Second in our series of TV18 Recycling PSAs: More on Plastics
Recycling is an industry that is frequently changing. At all of our Zero Waste events, we are constantly educating about what is the proper way to recycle the plastic lids on plastic bottles, plastic straws, and plastic utensils. Confusing the issue is the compostables stream – which is why at our zero events we require all items to be compostable. Having plastics in that stream contaminates the future dirt that the compost facility creates.
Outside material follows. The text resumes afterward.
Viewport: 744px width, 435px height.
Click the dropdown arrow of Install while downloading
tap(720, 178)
In our last post, you learned about the utmost importance and history of the mystical mobius and the difference between plastics (1: Polyethylene/Terephthalate, 2: HiDensityPolyethylene; 3: Vinyl; 4: LowDensity Polyethylene; 5: Polypropylene; 6: Polystyrene; 7: Other). If there is no mobius and especially no number on the item, there is no way to determine which type of plastic it was made from, which means it can’t be recycled and must go into the trash instead of potentially contaminating the future stream of plastics.
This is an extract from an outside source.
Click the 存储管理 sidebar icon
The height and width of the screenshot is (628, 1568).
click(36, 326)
But in addition to the mobius, size is a big issue with Single Stream Recycling. Plastic caps/lids, straws, and utensils are simply too small too small to recycle because the large machine that sorts the recycling has many moving parts. These smaller items get stuck in the machine, and clog the mechanisms as well as endanger the workers (big machine flattens a water bottle with a cap on it = tiny cannon). So technically, if you squeeze the air out of your water bottle and put the lid on, or put all your bottle lids into one giant plastic container (milk gallon) of the same type of plastic, they might be recyclable, but plastics get sorted, flattened, and bailed in Steamboat, then shipped to Denver, resorted, then shipped abroad to be recycled. There’s always a risk that the lids will line the Interstate – or worse, the ocean or an animal’s belly – on their way to their next life.
So Recycling Champions! Consider these tips prior to your purchases. Buy reusable containers – purchase products that can be recycled at the end of their life or have endless uses, not after only one use. Skip the straws entirely, or buy compostable ones and join the Residential Compost Program, replace plastic bottle consumption with a reusable water bottle, and replace plastic utensils with silverware or wood utensils. Look for mobius symbols and numbers when purchasing, and try not to use things that are too small for the recycle stream. Together, we can change the world!